- **THE RECORDS**:
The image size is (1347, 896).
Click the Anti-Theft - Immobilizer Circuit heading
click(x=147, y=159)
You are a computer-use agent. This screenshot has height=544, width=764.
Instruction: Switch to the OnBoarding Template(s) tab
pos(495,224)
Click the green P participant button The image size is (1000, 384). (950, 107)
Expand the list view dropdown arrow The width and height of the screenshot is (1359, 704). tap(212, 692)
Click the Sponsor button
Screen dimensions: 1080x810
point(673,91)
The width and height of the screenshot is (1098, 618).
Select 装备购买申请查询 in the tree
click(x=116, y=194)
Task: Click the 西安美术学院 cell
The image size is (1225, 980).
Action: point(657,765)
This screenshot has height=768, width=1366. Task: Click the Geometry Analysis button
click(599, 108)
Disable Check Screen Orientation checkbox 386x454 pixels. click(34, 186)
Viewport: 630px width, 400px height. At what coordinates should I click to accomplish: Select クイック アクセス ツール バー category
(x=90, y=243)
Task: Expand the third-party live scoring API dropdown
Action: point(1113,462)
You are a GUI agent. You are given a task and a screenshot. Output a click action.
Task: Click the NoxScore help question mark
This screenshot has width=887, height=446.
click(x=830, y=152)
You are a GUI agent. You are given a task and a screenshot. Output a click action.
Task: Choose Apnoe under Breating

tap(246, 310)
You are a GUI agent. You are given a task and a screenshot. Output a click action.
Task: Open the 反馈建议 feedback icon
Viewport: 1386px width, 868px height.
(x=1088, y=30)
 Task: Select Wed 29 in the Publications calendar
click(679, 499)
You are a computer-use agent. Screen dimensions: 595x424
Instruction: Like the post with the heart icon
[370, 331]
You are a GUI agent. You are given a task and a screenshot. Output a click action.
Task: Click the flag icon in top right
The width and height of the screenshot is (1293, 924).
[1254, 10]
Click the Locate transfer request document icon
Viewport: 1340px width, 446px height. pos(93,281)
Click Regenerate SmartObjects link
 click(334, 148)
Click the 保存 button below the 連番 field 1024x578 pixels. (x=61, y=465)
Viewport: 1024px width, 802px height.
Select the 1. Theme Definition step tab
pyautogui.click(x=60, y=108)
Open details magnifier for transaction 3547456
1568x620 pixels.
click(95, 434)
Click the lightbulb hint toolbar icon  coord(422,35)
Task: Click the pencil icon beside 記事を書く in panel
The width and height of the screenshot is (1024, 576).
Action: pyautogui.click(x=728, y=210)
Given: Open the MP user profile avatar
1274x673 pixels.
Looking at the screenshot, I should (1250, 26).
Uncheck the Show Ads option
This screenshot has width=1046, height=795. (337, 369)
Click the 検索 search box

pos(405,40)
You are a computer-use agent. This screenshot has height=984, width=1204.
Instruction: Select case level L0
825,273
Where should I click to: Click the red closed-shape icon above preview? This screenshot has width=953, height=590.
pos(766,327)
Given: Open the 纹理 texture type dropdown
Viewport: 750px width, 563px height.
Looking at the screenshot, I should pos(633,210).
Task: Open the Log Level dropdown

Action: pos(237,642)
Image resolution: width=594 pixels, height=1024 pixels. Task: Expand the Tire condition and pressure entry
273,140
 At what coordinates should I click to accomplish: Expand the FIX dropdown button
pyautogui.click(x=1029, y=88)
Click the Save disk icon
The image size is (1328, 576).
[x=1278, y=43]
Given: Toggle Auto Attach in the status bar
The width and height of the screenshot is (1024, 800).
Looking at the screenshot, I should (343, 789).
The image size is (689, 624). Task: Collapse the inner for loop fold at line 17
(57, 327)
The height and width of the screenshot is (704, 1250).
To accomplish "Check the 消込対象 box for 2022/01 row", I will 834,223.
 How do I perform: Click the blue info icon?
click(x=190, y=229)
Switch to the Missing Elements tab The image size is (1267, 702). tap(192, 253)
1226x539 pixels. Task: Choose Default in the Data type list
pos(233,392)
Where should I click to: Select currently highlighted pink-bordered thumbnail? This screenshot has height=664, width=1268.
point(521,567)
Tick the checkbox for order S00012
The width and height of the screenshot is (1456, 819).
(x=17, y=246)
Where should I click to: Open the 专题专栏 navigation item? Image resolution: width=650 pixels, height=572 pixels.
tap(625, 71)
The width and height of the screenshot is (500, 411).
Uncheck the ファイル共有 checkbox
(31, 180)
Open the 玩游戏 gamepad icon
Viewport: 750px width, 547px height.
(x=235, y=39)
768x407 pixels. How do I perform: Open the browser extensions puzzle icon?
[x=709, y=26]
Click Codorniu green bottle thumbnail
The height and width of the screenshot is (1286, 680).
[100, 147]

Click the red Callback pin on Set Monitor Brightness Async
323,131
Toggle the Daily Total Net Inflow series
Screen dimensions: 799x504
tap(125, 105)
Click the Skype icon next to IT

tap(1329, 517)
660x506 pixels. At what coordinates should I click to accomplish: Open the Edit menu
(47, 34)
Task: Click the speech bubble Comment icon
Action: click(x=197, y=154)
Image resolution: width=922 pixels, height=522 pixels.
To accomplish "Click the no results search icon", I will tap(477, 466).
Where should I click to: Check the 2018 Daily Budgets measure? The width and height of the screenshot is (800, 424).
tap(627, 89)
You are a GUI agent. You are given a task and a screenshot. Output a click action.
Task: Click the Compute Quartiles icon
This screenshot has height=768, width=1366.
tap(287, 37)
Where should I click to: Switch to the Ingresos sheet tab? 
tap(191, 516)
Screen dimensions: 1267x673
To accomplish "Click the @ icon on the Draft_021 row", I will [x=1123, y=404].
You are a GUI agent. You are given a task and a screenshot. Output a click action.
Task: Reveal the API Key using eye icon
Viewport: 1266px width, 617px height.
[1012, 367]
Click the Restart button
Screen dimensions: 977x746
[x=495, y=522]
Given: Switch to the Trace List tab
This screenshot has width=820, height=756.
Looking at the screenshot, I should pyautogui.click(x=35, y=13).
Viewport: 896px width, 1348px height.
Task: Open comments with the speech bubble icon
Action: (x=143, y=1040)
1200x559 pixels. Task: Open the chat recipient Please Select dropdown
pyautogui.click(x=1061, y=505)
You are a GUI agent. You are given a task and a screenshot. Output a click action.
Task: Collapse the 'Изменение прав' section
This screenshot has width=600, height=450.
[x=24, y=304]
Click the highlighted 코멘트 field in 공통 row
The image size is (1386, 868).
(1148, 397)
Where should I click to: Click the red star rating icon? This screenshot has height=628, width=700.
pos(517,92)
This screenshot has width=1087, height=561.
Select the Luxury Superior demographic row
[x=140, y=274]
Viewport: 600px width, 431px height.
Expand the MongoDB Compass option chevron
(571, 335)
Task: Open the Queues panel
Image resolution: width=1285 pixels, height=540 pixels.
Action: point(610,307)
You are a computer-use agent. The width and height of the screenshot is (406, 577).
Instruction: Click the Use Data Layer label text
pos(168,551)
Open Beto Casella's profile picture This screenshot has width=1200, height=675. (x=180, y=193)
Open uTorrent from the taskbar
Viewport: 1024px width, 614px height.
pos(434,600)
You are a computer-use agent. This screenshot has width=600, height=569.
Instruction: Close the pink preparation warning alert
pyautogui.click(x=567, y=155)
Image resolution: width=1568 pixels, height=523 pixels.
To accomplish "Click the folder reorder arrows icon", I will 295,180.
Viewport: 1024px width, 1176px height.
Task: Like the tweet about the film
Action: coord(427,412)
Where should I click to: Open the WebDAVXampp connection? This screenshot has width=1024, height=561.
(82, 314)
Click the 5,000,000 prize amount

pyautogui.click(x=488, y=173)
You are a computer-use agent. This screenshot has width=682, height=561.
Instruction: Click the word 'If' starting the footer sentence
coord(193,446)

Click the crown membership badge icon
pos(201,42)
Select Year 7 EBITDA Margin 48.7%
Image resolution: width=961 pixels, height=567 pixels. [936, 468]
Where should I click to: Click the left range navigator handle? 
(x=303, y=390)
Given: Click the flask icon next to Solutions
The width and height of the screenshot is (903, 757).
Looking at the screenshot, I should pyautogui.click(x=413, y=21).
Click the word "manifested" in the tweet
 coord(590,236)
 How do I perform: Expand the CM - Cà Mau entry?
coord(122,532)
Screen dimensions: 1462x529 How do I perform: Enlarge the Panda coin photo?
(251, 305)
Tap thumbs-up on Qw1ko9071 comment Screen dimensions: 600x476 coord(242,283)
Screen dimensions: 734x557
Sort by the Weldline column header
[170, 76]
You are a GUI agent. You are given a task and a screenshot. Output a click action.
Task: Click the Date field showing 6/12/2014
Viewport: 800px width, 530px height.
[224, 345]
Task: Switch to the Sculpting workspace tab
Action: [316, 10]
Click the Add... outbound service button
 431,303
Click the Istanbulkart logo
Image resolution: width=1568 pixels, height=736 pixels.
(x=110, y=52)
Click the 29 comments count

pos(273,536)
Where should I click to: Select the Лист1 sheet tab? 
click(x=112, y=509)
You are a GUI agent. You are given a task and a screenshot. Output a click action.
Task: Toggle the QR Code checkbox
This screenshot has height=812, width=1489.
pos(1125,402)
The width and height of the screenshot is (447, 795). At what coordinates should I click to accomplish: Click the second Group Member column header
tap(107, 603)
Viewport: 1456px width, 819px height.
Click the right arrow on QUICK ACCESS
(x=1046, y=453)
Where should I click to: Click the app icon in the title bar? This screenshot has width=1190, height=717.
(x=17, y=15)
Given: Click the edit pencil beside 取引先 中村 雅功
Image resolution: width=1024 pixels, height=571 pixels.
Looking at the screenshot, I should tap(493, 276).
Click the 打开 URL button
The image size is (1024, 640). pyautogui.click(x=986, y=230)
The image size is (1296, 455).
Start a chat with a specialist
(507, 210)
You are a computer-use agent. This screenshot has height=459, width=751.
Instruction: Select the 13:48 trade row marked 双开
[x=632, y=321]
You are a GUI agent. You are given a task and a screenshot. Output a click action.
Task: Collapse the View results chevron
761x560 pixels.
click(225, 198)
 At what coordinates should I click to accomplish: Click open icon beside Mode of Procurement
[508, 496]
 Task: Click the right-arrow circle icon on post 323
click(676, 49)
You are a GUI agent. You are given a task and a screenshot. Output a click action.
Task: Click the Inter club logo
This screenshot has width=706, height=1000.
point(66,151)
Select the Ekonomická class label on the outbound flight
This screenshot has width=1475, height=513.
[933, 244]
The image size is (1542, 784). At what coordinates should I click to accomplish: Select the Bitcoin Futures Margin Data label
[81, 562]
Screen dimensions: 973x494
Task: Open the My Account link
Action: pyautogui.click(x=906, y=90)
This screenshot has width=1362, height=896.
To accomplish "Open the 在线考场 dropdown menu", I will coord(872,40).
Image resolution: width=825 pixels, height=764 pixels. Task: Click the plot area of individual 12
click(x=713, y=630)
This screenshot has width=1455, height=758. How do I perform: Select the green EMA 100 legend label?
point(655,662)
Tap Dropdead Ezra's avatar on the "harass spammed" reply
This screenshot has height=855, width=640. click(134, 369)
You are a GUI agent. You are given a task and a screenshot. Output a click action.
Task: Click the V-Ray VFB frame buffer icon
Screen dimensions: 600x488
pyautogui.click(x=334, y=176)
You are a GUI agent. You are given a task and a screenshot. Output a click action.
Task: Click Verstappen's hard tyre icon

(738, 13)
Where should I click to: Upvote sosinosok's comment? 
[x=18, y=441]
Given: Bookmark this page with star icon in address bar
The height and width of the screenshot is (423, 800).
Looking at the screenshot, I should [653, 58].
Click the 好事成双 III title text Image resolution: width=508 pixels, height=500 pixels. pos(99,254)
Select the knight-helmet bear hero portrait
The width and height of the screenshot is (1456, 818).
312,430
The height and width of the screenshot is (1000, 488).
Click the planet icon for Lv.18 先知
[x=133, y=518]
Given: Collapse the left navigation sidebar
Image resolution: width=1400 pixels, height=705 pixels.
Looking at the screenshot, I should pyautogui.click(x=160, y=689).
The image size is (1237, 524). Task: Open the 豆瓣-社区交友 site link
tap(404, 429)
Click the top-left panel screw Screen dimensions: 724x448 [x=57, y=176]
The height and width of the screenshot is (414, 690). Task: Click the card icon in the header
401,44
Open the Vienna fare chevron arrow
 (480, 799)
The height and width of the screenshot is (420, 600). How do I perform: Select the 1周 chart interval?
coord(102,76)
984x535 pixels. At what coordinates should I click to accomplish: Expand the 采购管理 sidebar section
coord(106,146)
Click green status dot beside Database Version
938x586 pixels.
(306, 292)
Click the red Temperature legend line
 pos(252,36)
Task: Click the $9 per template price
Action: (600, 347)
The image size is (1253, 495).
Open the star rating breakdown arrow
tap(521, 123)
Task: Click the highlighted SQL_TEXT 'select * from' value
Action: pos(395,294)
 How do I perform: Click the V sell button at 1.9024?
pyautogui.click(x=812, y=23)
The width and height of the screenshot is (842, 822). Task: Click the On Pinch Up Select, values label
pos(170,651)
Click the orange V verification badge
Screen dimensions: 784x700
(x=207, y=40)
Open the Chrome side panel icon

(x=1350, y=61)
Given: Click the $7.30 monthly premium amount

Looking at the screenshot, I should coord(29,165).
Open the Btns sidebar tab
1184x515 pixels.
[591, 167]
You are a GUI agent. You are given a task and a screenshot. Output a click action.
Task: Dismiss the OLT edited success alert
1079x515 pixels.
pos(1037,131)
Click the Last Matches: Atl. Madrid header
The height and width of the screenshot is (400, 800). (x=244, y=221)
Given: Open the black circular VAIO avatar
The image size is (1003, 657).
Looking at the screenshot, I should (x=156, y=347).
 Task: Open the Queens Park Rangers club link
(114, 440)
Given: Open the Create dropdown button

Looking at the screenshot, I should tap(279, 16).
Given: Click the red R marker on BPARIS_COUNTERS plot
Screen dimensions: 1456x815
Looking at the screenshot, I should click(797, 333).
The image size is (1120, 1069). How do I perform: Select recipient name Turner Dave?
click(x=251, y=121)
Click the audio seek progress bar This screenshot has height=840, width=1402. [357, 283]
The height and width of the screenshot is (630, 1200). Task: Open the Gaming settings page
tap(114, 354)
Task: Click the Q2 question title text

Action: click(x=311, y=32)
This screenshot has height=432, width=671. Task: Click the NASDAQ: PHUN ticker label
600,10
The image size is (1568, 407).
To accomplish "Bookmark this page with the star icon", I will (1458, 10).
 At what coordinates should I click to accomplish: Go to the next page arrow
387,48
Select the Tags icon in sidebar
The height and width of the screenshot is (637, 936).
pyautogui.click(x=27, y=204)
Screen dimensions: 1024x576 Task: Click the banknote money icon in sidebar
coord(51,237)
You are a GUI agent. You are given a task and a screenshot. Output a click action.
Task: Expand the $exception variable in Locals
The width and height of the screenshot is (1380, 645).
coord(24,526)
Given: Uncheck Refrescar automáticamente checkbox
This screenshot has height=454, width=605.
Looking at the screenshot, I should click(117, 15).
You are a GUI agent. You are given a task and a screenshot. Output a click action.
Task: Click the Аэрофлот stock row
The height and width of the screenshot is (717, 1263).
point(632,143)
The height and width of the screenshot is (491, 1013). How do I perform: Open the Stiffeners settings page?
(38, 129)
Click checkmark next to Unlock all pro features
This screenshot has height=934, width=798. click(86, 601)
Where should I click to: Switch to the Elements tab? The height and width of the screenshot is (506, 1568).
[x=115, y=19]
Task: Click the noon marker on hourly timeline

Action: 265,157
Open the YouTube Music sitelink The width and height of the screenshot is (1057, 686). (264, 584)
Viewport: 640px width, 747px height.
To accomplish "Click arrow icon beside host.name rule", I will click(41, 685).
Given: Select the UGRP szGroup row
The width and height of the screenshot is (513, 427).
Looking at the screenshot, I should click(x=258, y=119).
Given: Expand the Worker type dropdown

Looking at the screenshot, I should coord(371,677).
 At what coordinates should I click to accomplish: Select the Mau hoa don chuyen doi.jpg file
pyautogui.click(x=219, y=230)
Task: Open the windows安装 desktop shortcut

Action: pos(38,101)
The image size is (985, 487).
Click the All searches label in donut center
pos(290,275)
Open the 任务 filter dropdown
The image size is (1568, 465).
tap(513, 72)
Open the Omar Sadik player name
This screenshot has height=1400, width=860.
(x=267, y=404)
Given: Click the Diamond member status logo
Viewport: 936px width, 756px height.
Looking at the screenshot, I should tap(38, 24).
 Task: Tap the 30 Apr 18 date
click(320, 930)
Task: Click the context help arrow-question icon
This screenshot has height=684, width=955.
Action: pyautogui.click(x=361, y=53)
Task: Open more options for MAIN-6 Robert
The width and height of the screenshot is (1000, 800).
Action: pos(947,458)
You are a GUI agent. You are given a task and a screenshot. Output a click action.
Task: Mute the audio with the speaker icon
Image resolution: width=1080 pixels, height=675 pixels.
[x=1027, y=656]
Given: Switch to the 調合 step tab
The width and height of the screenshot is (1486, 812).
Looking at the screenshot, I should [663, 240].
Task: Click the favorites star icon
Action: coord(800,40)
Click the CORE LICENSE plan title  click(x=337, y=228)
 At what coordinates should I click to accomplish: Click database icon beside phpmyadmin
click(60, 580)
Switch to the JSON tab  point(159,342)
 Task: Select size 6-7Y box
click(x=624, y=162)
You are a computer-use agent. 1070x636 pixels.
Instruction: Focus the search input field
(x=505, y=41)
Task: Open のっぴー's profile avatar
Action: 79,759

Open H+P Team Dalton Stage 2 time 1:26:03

- **EXERCISE DETAILS**: Each line of the listing above that contains the word "pencil" counts once; please give the total and nothing more.

- **YOUR SOLUTION**: 2